Thursday, October 4, 2007
A Day at Home
I feel like I've found something that I lost. Not an object, but a person. When you've resigned yourself that something is gone forever, that it will never return, and then suddenly it does - well, it's almost...there really are no words for it.
But part of me doesn't dare expect this will be permanent. I wouldn't want to lose them again, knowing I had them back for a moment. That would be just too hard.
I hate happy times...it usually means bad times are just around the corner. I don't trust happiness. Terribly pessimistic, I know, but honestly - that's life.
It feels good to be at home after such a long week. Sick baby and plane rides = Hell.
This is actually my first full day at home though. Haha. I've been busy running here and there - but today I'm taking a break. Partially because I'm getting sick. But I need an at-home day. I still have one suitcase waiting to be unpacked. Half the laundry is done. Half the dishes are done. I need to make bread for Bridgepoint. I need to get dressed. HA!
When I was a little girl, my great-aunt Barbara would make cookies. Lots and lots of cookies. She would get one of those giant coat boxes from the department stores and fill it with dozens of cookies, any kind of cookie you could think of. My favorites were the Lemon Poppy Seed cookies. For years, I've wanted to taste those cookies again. She finally passed away last October after a 7 year battle with cancer. So her delicious cookies have not been enjoyed for many years. It was her Christmas gift every year - her wonderful cookies.

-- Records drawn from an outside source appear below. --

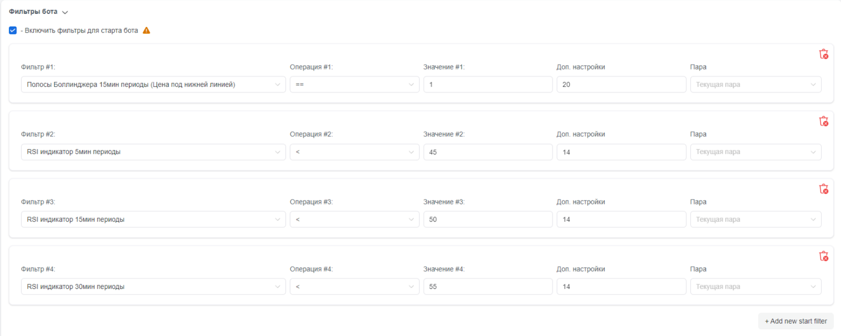Click the Значение #2 field containing 45
The height and width of the screenshot is (336, 841).
click(x=488, y=152)

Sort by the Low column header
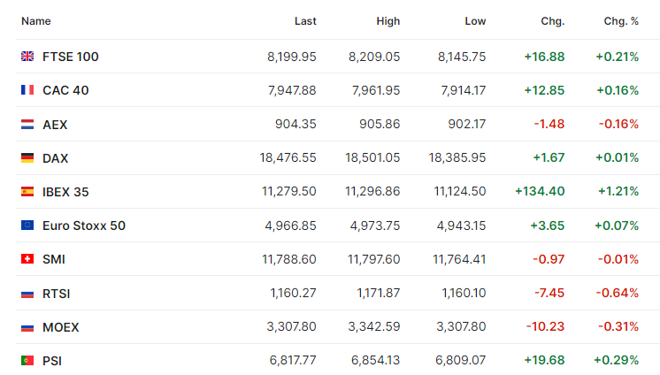point(475,21)
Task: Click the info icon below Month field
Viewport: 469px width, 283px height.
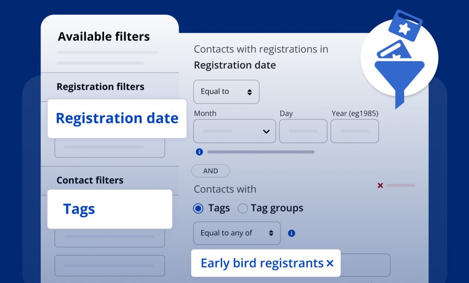Action: [199, 152]
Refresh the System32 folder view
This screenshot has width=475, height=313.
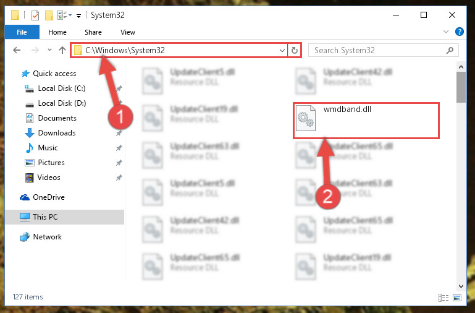click(295, 50)
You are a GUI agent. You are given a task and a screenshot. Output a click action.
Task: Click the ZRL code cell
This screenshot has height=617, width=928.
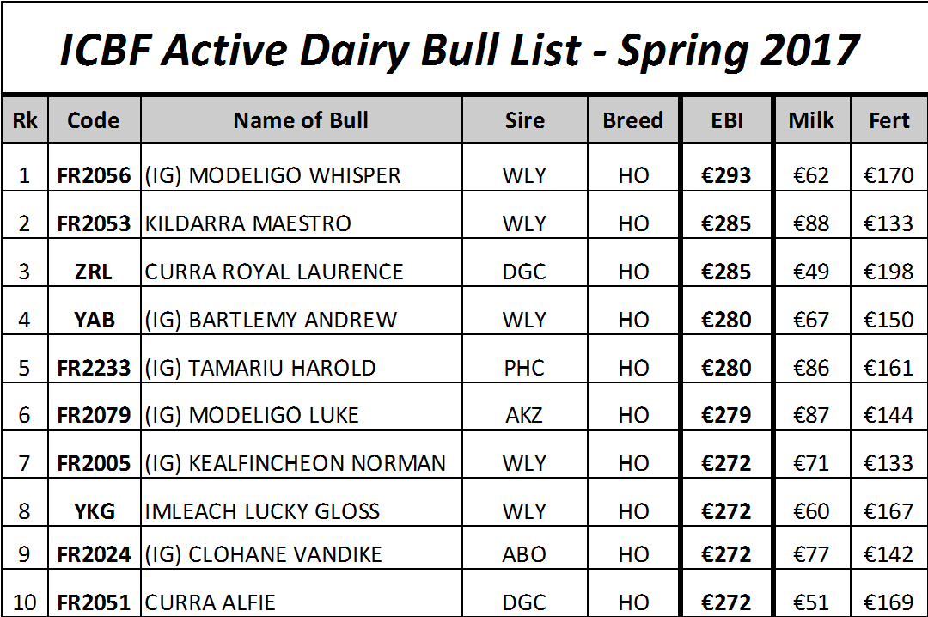(94, 272)
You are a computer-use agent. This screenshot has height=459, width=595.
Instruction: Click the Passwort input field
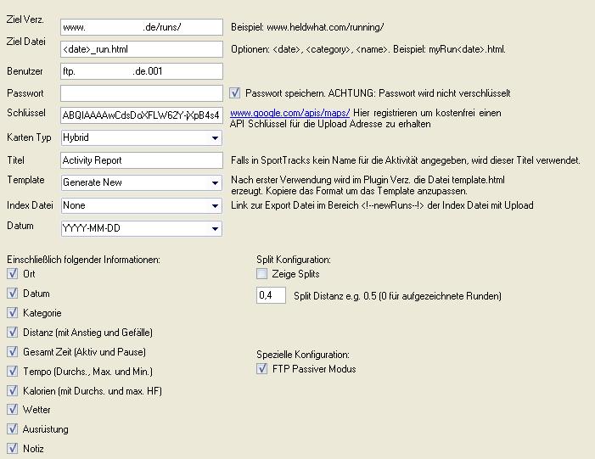pos(141,93)
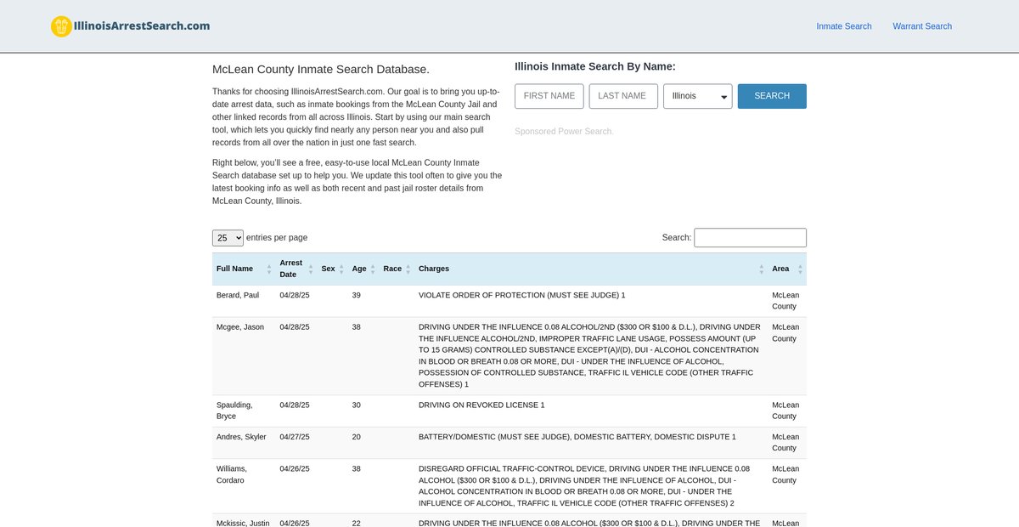Focus the LAST NAME input field
The width and height of the screenshot is (1019, 527).
click(623, 96)

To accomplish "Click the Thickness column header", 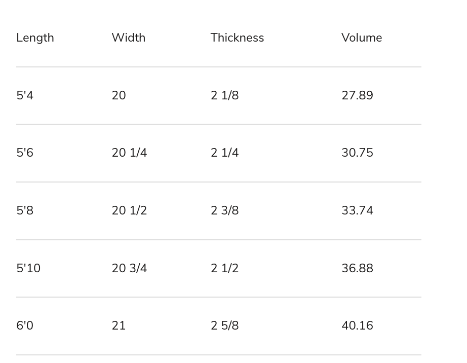I will [x=237, y=38].
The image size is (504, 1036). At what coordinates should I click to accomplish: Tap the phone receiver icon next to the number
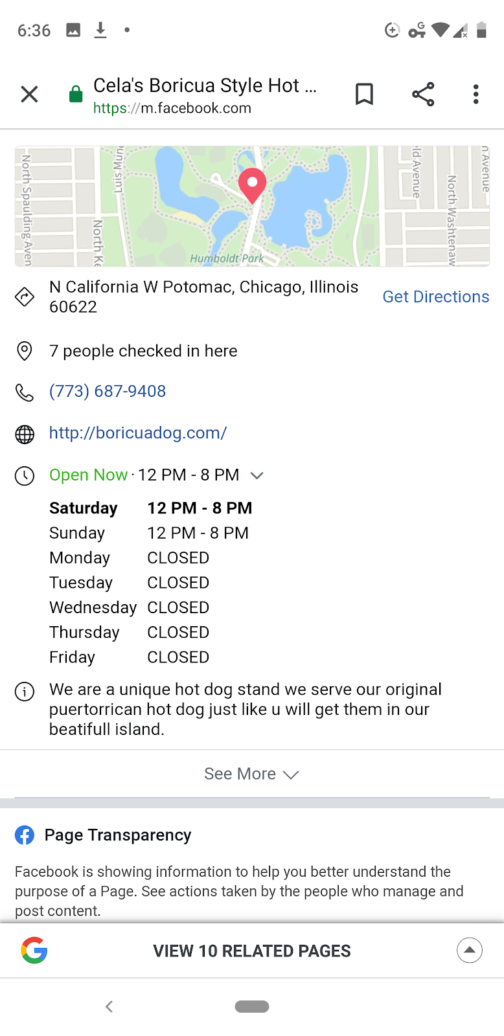[x=24, y=391]
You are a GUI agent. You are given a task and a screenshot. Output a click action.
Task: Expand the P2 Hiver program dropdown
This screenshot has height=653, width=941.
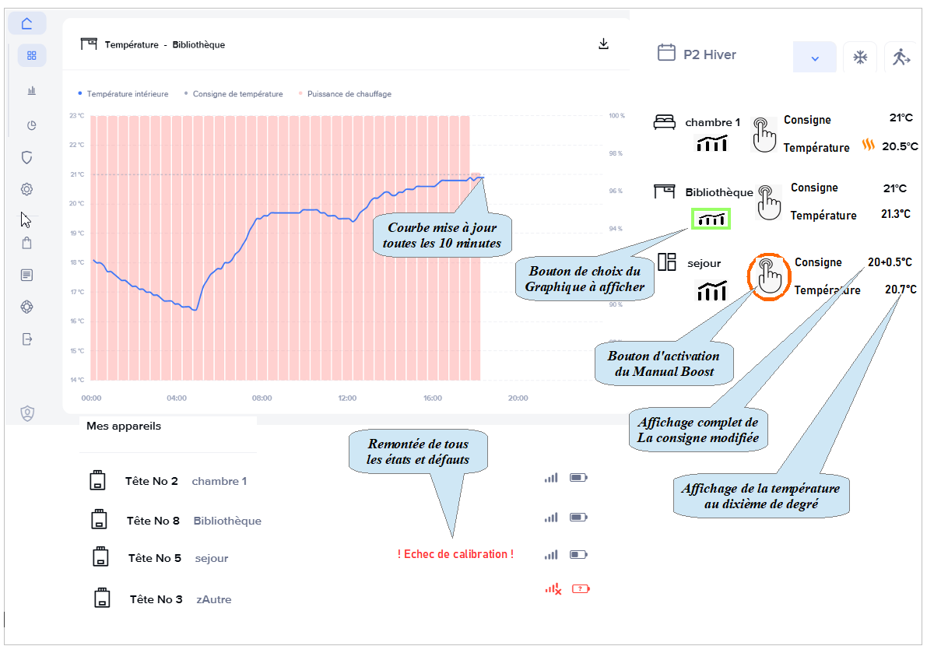coord(815,58)
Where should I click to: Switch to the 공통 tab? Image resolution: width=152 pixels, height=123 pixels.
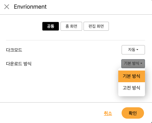(x=50, y=26)
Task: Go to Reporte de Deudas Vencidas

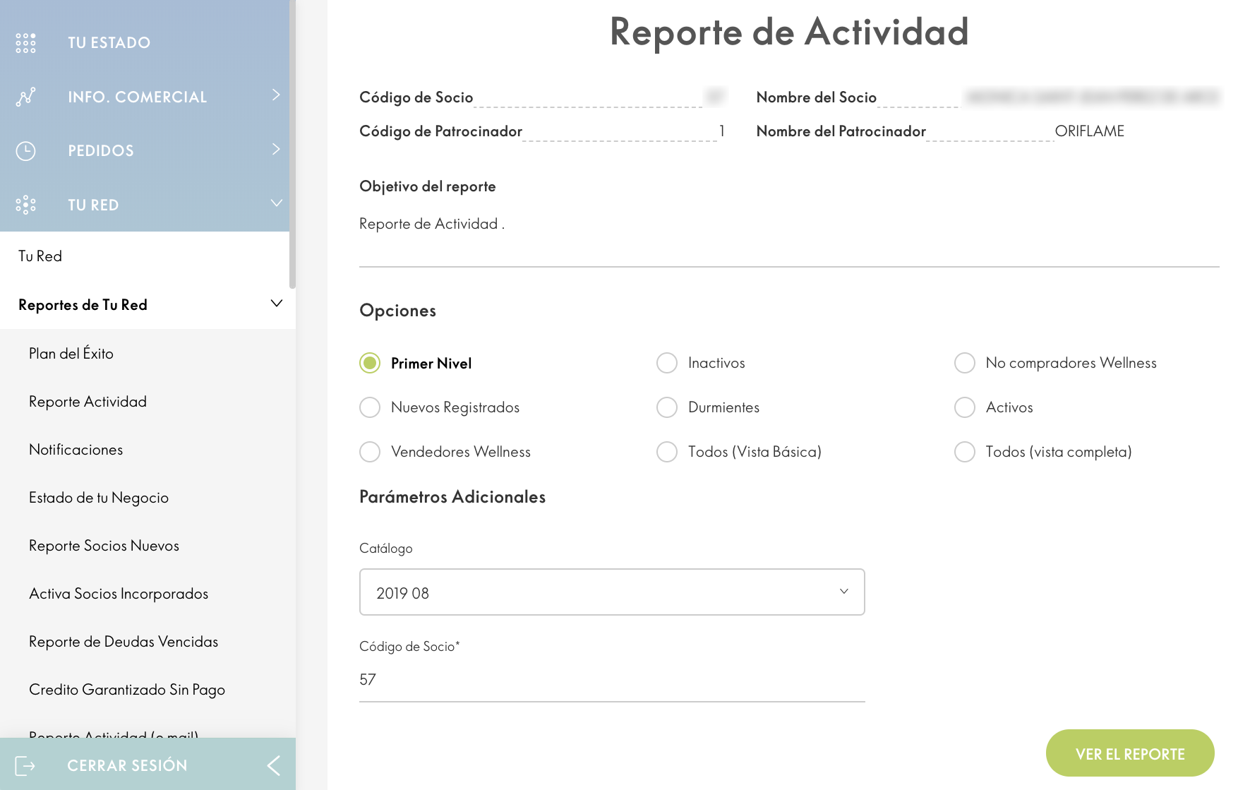Action: (124, 642)
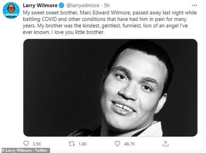Click the "Larry Wilmore" display name

[x=40, y=5]
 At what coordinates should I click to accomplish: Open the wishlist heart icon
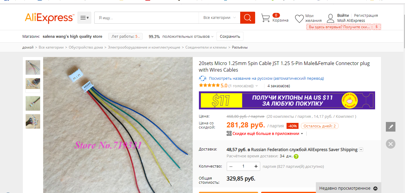(299, 19)
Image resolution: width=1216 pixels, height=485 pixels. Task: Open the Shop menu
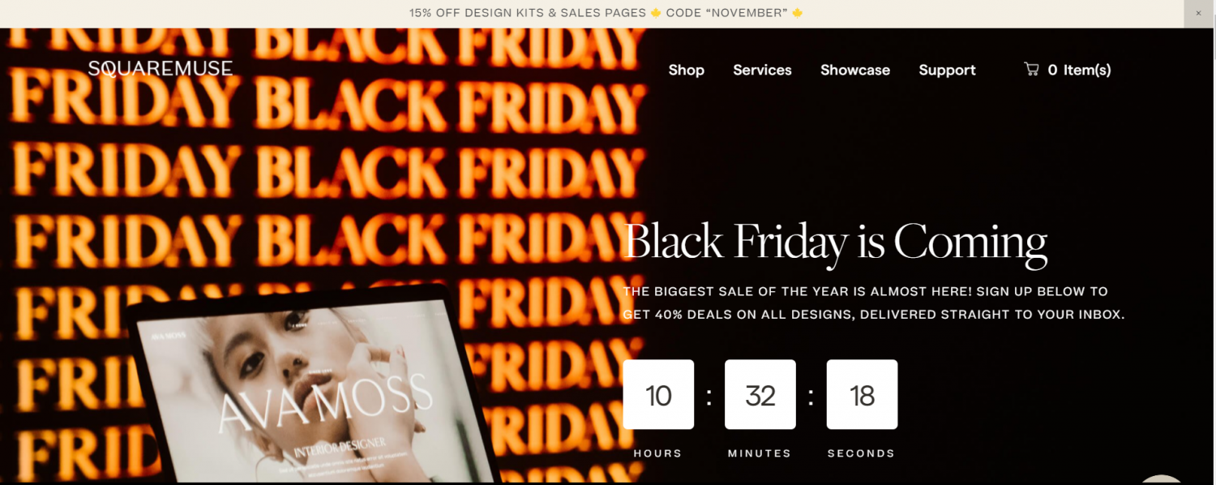[686, 70]
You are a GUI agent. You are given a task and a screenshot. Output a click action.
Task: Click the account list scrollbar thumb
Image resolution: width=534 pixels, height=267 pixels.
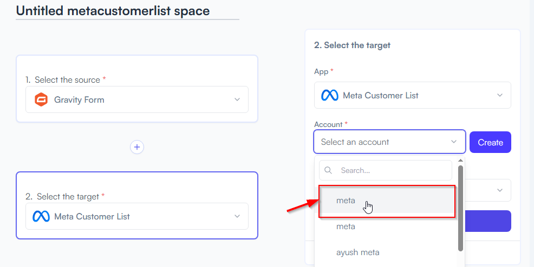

So when my Grandma asked me if I wanted anything, my first thought was her recipes. I dare not ask for the originals, for to me those were as priceless as diamonds. In my opinion, her recipes were the very essence of her memory. So I asked for copies of her recipes. Much to my surprise, my Grandma said, "I'll just send you her recipes". So I received one medium sized box filled with every cookbook, recipe card, and clipping she had. Wow. It was unbelievable to me how I, her great-grandniece, ended up with such a valuable piece of her memory. And how anyone could not want this.
So yesterday, I pulled out the Lemon Poppy Seed Shortbread recipe and made it. Unfortunately, although the cookies were reminiscent of her delicious creations - they were merely what they were - a copy. They were not as big, or as fluffy, or as yummy as she made them. There is a piece of the world that is gone forever. That can never be duplicated or replaced. She made an imprint here, she made an imprint on me that I will never forget.